Besides the FOMC, some important leading indicators are due to release this week including:
- Housing indicators: The Housing Market Index, which was issued by the National Association of Home Builders on Monday. Housing starts data will be issued by the U.S. Census Bureau on Tuesday.
- The Treasury International Capital report, which was issued on Monday, giving volume estimates of securities bought and sold by U.S. residents and foreigners.
- Manufacturing indices: the Empire State Manufacturing Survey and Industrial Production estimates for May, both released on Monday. The Philadelphia Fed’s General Business Conditions Index will release on Thursday.
- Retail indicators include the ICSC-Goldman Store Sales and Johnson Redbook indices due to release on Tuesday.
- Consumer Price Index or inflation estimates for the month of May will release on Tuesday as well. Another inflation indicator, the Atlanta Fed’s Business Inflation Expectations Index will release on Friday.
- The Conference Board’s Leading Economic Indicators Index for May will release on Thursday.
We’ll be discussing the major indicators among them in greater detail in the following sections. This month’s FOMC is even more important than usual as:
- The release of the Fed’s updated economic forecasts should provide both stock and bond investors important feedback on the Fed’s views on the direction the economy is headed.
- There will be three new voting members on the 12-member FOMC, which will impact the Fed’s economic estimates.
- Further discussion on the Fed’s tools for normalizing its $4.3 trillion balance sheet, and the mechanics of raising the base rate.
- There may even be discussion on the steps being taken to ensure financial stability in markets once the process of normalization has begun.
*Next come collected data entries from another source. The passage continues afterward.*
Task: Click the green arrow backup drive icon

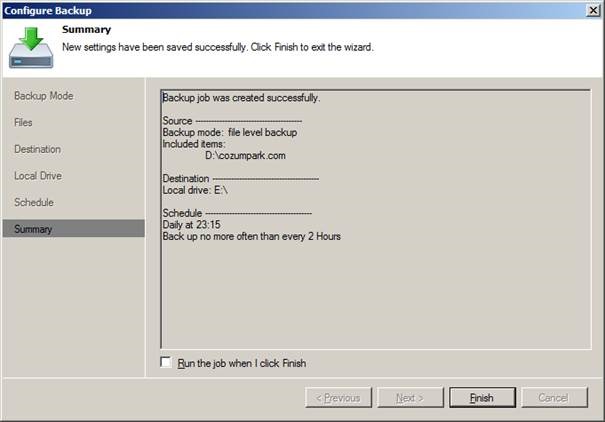Action: click(31, 47)
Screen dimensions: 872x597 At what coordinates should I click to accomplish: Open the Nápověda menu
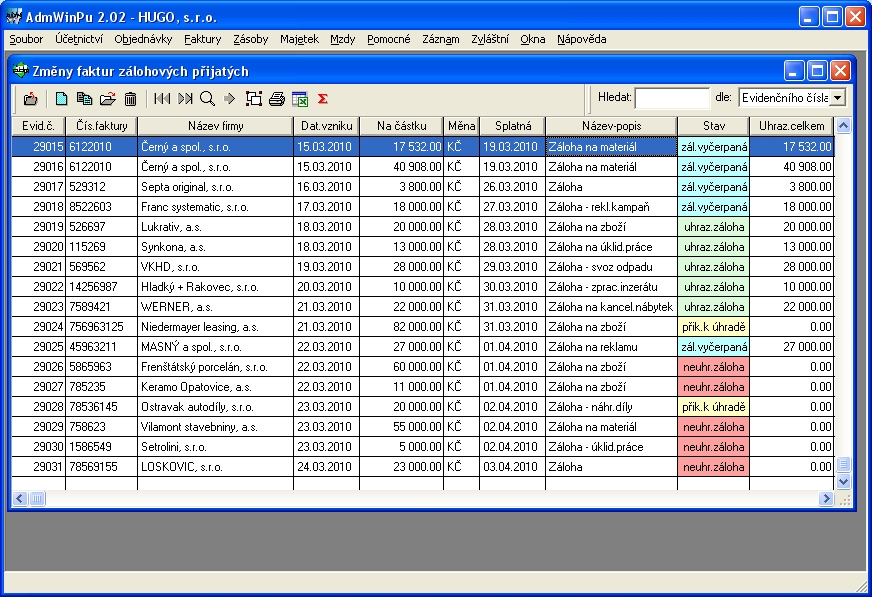[581, 39]
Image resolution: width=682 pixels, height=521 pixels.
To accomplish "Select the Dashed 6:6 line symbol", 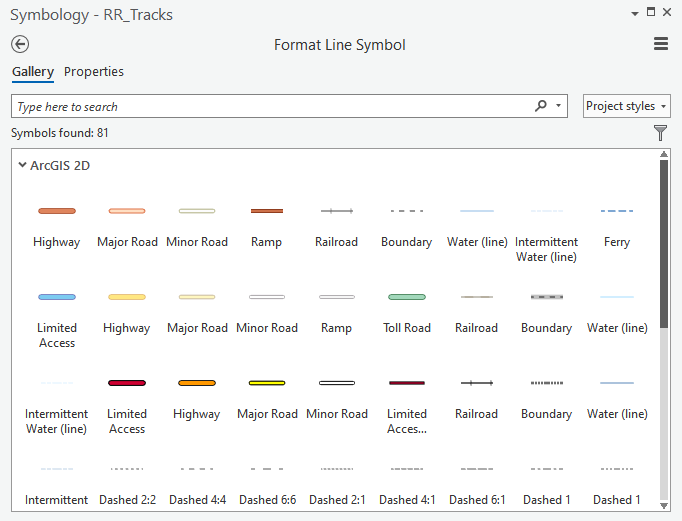I will click(267, 483).
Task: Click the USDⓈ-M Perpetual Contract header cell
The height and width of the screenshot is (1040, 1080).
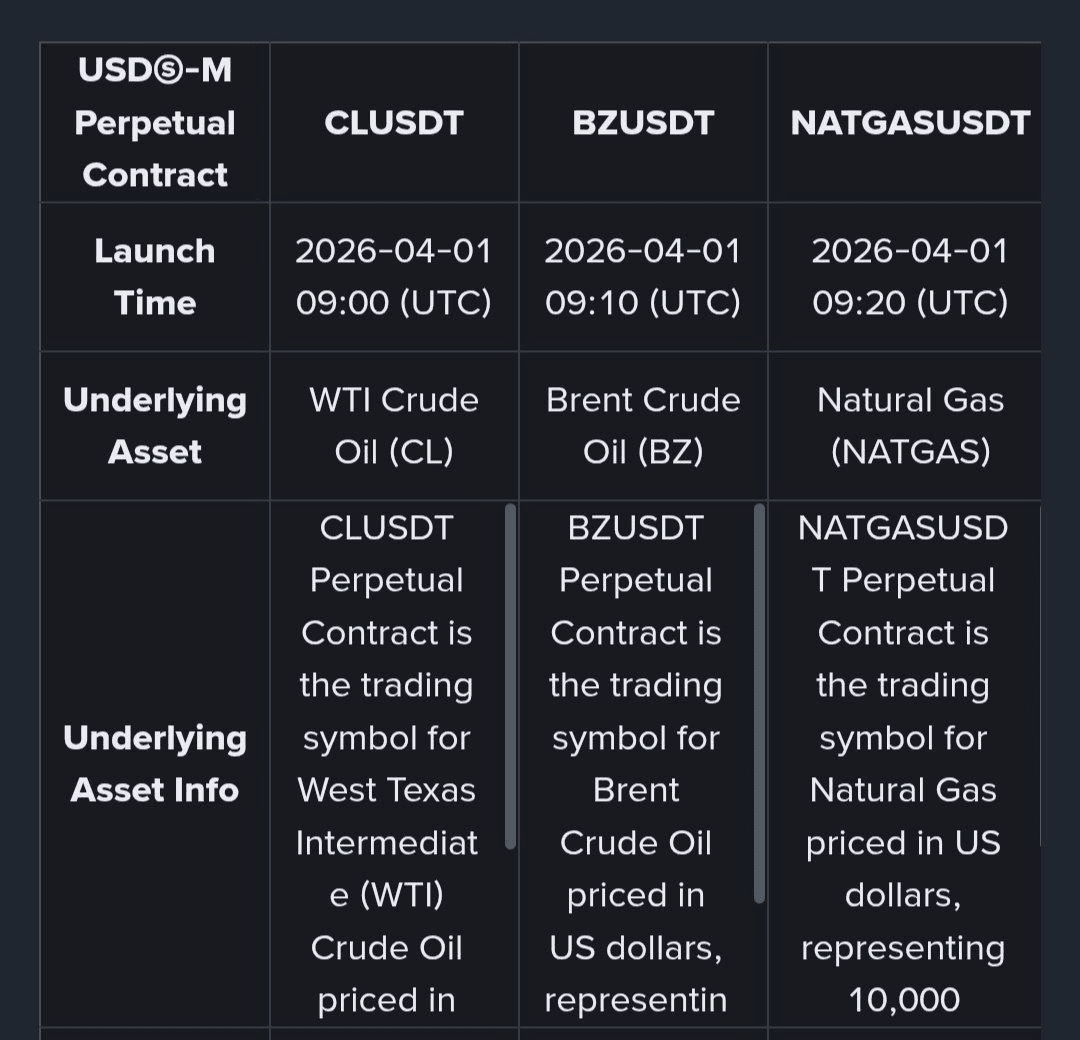Action: coord(155,123)
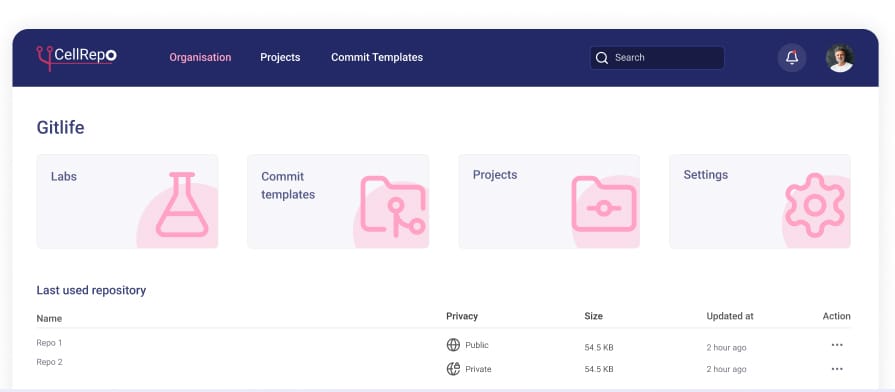The width and height of the screenshot is (895, 392).
Task: Open Commit Templates in the top navigation
Action: pos(377,58)
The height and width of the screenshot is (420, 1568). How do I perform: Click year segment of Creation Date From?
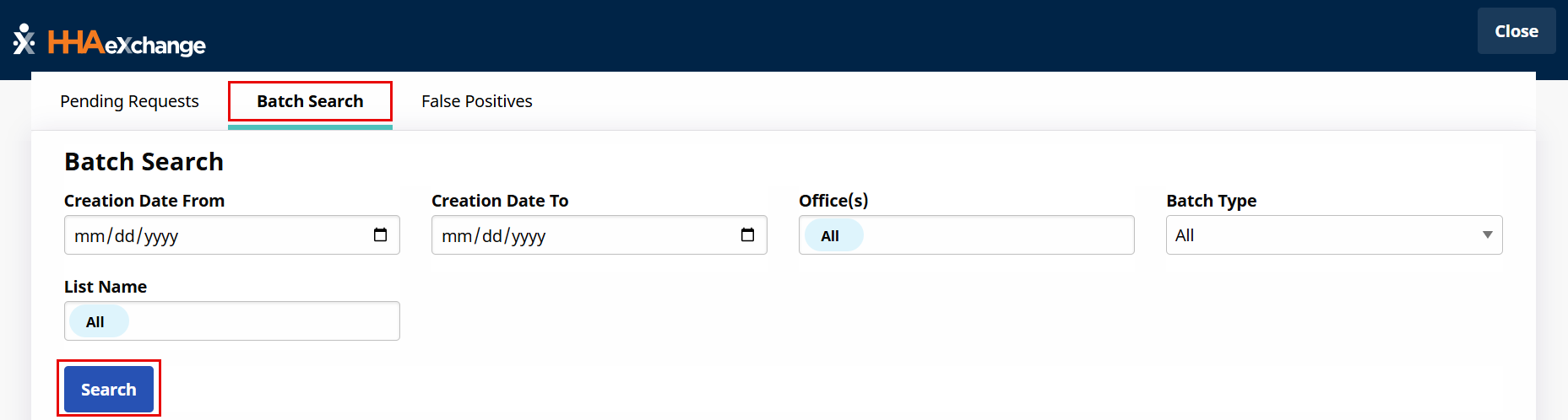tap(161, 236)
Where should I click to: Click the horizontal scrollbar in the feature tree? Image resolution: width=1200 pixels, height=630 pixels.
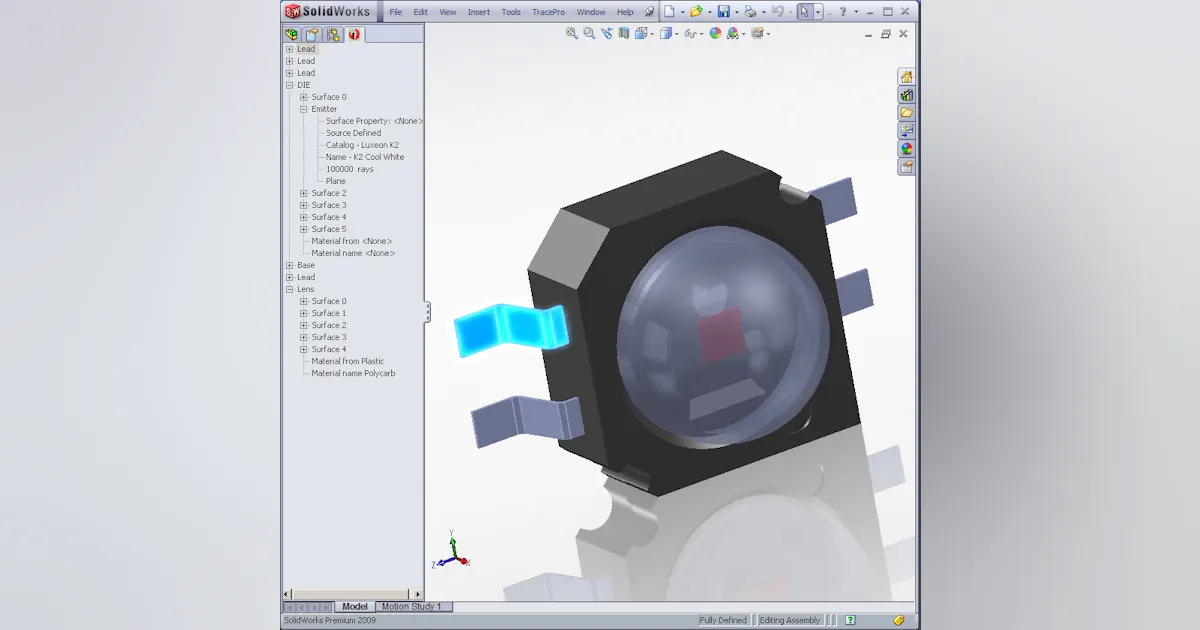[x=350, y=593]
This will impact ETFs investing in financial intermediaries like the SPDR Financial Select Sector ETF (XLF) and the Vanguard Financials ETF (VFH). Both VFH and XLF have positions in Berkshire Hathaway (BRK-B).
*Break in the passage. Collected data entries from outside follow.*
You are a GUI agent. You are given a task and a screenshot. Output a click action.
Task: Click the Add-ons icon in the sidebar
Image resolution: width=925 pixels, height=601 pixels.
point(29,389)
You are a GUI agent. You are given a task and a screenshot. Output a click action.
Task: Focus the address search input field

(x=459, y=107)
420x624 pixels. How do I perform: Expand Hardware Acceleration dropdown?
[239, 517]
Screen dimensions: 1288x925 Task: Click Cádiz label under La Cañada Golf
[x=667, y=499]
The Fed has already invited comment on a proposal to modify the regulations for capital planning and stress testing for intermediaries on June 12. This aspect of planning the Fed’s exit may be a major talking point in coming meetings.
VOO is the Vanguard S&P 500 ETF. BND is the Vanguard Total Bond Market ETF.
To learn about what investors can expect at this month’s FOMC, please continue reading the next section of this series.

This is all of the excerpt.